The management team is stable with an average of 20 years of experience in the business for its members. The company has increased (or stabilized) its dividend for 65 consecutive years. It is therefore one of the Dividend Kings. Given the strong fundamentals and the strategy of the management team, there is every reason to believe that the dividend will continue to increase this year.

Less cyclical and vulnerable to recessions than one might think at first glance, the company is generating steady cash profits with an FCF margin close to 14% in 2022 and a FCF conversion of 62%. So, yes, during the health crisis, it experienced a 9% decline in earnings per share (EPS), but it has emerged stronger thanks to cost-cutting initiatives and increased demand. The business has recovered quickly and if the last quarter is any indication, it posted a 16% increase in organic sales and 40% adjusted earnings per share, exceeding analysts' expectations for the 25th consecutive quarter.

In terms of valuation, the stock is paying 23 times its NAV, 2.2 times its sales, 13 times its EV/EBITDA, and 23 times its Free Cash Flow to Equity, overall in line with its history, but things have changed and the new cycle in aerospace and defense could boost the company's growth in the coming years. Thus, in 2025, the P/E falls to only 15 with the current capitalization. These few valuation ratios therefore do not seem to reflect its unique position in the value chain, its obvious qualities and the current tailwinds.

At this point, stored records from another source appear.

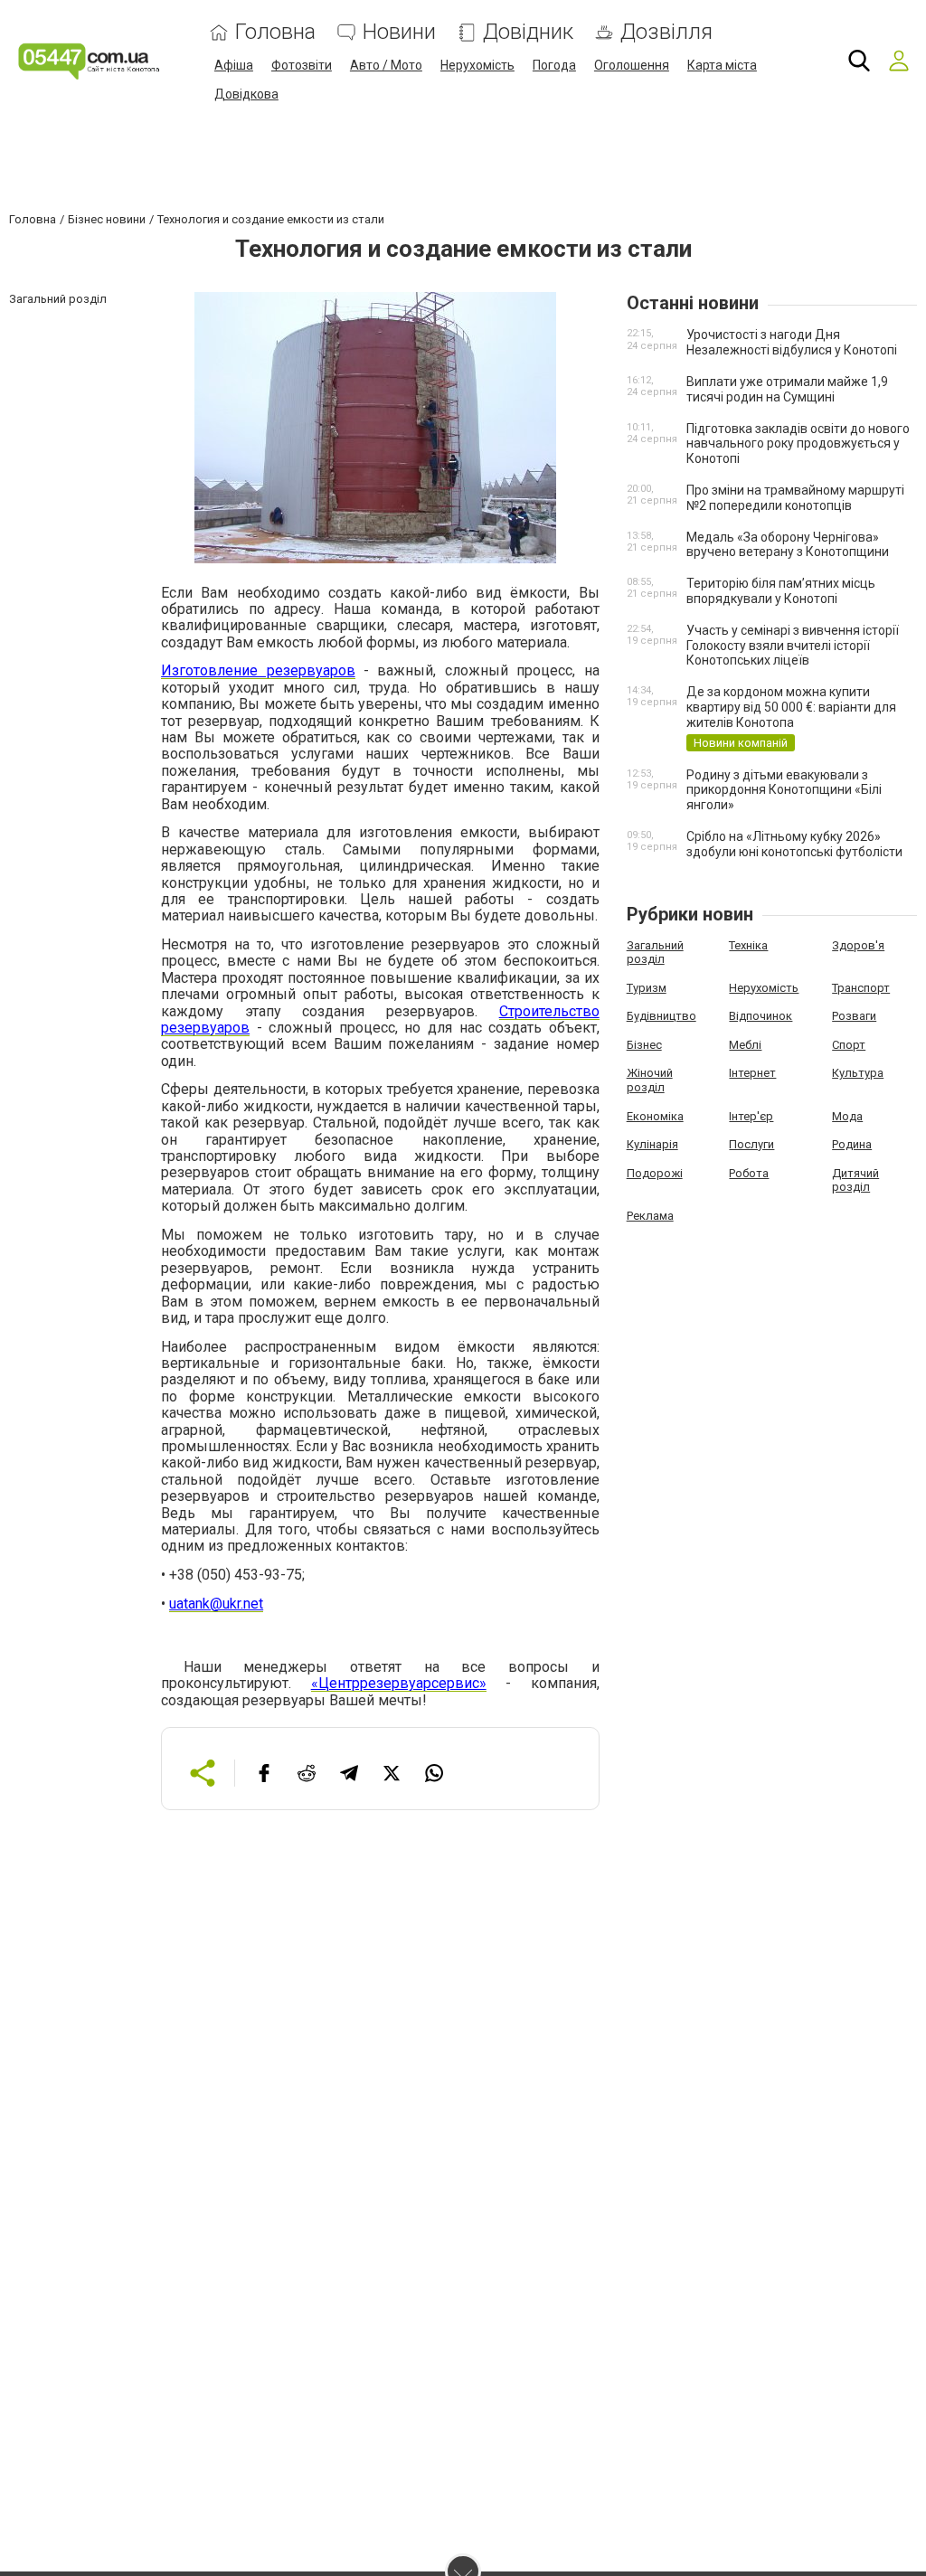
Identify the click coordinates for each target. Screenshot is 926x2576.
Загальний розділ (655, 953)
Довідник (528, 32)
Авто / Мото (386, 65)
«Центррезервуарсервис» (399, 1683)
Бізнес (644, 1045)
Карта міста (722, 65)
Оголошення (631, 65)
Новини (399, 32)
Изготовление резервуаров (257, 670)
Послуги (751, 1144)
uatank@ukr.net (216, 1603)
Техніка (748, 945)
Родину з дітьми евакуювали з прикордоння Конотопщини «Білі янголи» (784, 790)
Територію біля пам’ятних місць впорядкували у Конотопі (780, 591)
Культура (857, 1073)
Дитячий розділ (855, 1180)
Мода (847, 1116)
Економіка (655, 1116)
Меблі (745, 1045)
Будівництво (661, 1016)
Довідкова (246, 94)
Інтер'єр (751, 1116)
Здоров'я (858, 945)
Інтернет (752, 1073)
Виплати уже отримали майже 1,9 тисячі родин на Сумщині (787, 389)
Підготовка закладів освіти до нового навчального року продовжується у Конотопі (798, 444)
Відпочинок (760, 1016)
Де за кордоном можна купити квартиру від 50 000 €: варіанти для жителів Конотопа (791, 707)
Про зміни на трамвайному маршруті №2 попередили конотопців (795, 498)
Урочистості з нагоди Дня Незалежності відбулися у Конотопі (791, 342)
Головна (275, 32)
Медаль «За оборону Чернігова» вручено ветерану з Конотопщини (787, 545)
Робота (749, 1173)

Parker-Hannifin derives its competitive advantage from its strengths, including the strength and interconnectedness of its product portfolio, its time-tested business model, its sprawling distribution network, and its clear and focused roadmap. We are dealing with a very profitable company, with controlled debt, recurring and growing revenues, a broad and diversified portfolio with loyal customers, and all at a reasonable valuation. In short, we're having our cake and eating it too.